The incident, as reported in a data breach notice filed with Maine's attorney general, highlighted the magnitude of the breach and the concerning implications for both employees and the company's security protocols. Tesla's data privacy officer, Steven Elentukh, stated that an in-depth investigation into the breach uncovered that the two former employees had violated Tesla's IT security and data protection policies.
The compromised information includes an array of personally identifying data such as names, addresses, phone numbers, employment-related records, and Social Security numbers. This extensive leak involved a staggering 75,735 current and former employees of the electric car manufacturer.
According to Tesla's internal investigation, the former employees had unlawfully shared this sensitive information with the German newspaper Handelsblatt. Remarkably, the publication made assurances that it would not publish the leaked data and committed to refraining from any inappropriate use. Tesla emphasized that Handelsblatt is "legally prohibited" from misusing the leaked data in any manner.
The breach initially came to light in May when Handelsblatt reported a significant breach in Tesla's security, revealing a trove of internal documents that had been accessed. This cache of documents, aptly dubbed the "Tesla Files," contained an astounding 100 gigabytes of confidential data. Among the leaked information were personal details of employees, customer bank records, production secrets, and even customer complaints about Tesla's Full Self-Driving (FSD) features.
The severity of the breach was further underscored by the fact that even Elon Musk's Social Security number was included in the leaked data, a development that deeply impacted the company's image and security protocols.

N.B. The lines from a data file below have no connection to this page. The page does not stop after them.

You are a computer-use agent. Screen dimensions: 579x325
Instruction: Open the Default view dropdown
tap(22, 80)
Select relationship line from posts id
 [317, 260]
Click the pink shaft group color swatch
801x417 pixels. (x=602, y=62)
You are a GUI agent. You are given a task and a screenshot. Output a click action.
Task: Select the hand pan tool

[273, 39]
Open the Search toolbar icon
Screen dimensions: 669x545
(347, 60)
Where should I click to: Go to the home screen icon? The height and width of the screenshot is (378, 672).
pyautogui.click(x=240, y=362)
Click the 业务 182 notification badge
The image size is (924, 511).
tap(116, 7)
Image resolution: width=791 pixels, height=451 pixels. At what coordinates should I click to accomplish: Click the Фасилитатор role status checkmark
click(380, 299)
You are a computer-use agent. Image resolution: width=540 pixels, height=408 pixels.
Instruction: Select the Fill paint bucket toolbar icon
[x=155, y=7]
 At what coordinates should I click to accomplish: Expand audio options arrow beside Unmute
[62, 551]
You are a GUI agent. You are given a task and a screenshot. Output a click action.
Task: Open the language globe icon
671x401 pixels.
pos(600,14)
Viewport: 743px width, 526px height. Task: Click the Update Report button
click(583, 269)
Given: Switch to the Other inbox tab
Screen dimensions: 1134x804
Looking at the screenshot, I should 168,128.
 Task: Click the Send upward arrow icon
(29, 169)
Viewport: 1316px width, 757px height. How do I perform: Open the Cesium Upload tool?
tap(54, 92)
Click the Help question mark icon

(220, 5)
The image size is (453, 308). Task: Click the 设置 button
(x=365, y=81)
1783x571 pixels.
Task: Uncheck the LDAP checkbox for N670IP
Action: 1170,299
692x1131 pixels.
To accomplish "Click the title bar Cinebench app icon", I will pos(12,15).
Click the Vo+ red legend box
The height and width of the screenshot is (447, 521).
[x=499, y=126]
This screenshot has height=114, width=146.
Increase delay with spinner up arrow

In response to the breach, Tesla took swift legal action against the former employees who were identified as responsible for the data leak. The company filed lawsuits against them, leading to the seizure of the individuals' electronic devices. Furthermore, Tesla secured court orders that strictly prohibited these former employees from any further use, access, or dissemination of the stolen data, under the threat of criminal penalties.
This data breach incident is not the first instance where Tesla's security practices have come under scrutiny. In April, Reuters reported that Tesla workers had shared sensitive images recorded by customer cars. Allegedly, employees between 2019 and 2022 had shared "invasive" images and videos captured by the cars' cameras.
As the repercussions of this breach unfold, the episode serves as a stark reminder of the ever-growing challenges that companies, even those at the forefront of technology, face in safeguarding sensitive information and maintaining data integrity in an increasingly digital world. The incident underscores the importance of robust cybersecurity measures and heightened vigilance against insider threats that can pose significant risks to both employees and organizations alike.